Like a long‐running play on Broadway, the set stayed largely the same, but the cast moved on from time to time, and was replaced. The board met, once a month, and discussed replacing the risers, and pigeons on the parapets. They interviewed potential new owners, poring over their financial statements and references; they squabbled with the management company, and mollified people who complained about the noise and their faulty heating and the renovations happening above their heads.

The real estate brokers would be in Eve and Ed’s apartment tomorrow, extolling the virtues of the in‐unit laundry and the stainless‐steel appliances. The furniture had been wrapped and packed and driven to the docks to be put in a container, so it was empty. They wouldn’t bother to ‘stage’ this time. The New Year market was buoyant – they had three young couples lined up to see it. The law firm who owned the apartment had sent a team of cleaners in within an hour of them catching their cab to the airport. By the time they’d checked in and found a seat in the crowded departure lounge, there was almost no evidence that Eve and Ed had ever been there. No clue to the eight months they’d spent within those walls.

The city had left its mark on them. Deep red welts across their marriage and their dreams for their future. But the Gallaghers had left no mark on the city. A few containers and chairs on a roof terrace in the East 70s. A name in the records at the coroner’s office. But nothing much.

Perhaps no one ever did.

A sorority sister of Madison Cavanagh’s, Clara Morton, had bought Arthur Alexander’s apartment on the third floor. For a bargain. The walls were nicotine‐stained yellow, the kitchen units had been there since the 1950s and the whole place smelt of urine. She and Madison were testing paint colours on the grubby walls, before the contractors moved in next week. Clara worked for New York’s top fashion PR firm, and prided herself on her sense of colour. Strips of turquoise and aqua blue adorned the living room, with a vivid coral in the adjacent kitchen, where there would eventually be a wall of glossy lacquered units with stainless‐steel tops. It would never get dirty, because Clara would never cook. She barely ever ate. They’d opened all the windows to combat the stench, and icy cold air blew in at them, so they still wore their coats.

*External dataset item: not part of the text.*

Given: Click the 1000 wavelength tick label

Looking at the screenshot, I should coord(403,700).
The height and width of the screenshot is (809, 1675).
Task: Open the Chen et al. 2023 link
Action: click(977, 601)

Madison didn’t know Arthur had died in the apartment – she’d never taken any notice of the old man when he was alive – but even if she had done, she wouldn’t have told Clara. People were funny about that stuff, and it might have put her off. And this was her idea in the first place. She was done with Charlotte Murphy, frump that she was. She’d only been being nice to her in the first place. And as for Emily and Jackson – let them have each other. She had buried the rejection deep. Not just Jackson – Emily and Charlotte, too. Since Halloween, Charlotte had frozen her out completely. She remembered being with them in the elevator, but she struggled to recall what had been said. Whatever it was, she’d been drunk. And she was probably only joking. No – she didn’t need it. She was a gorgeous girl, with a killer body and great style. She could do better than the lot of them. Clara would be a breath of fresh air – someone decent to have fun with at last.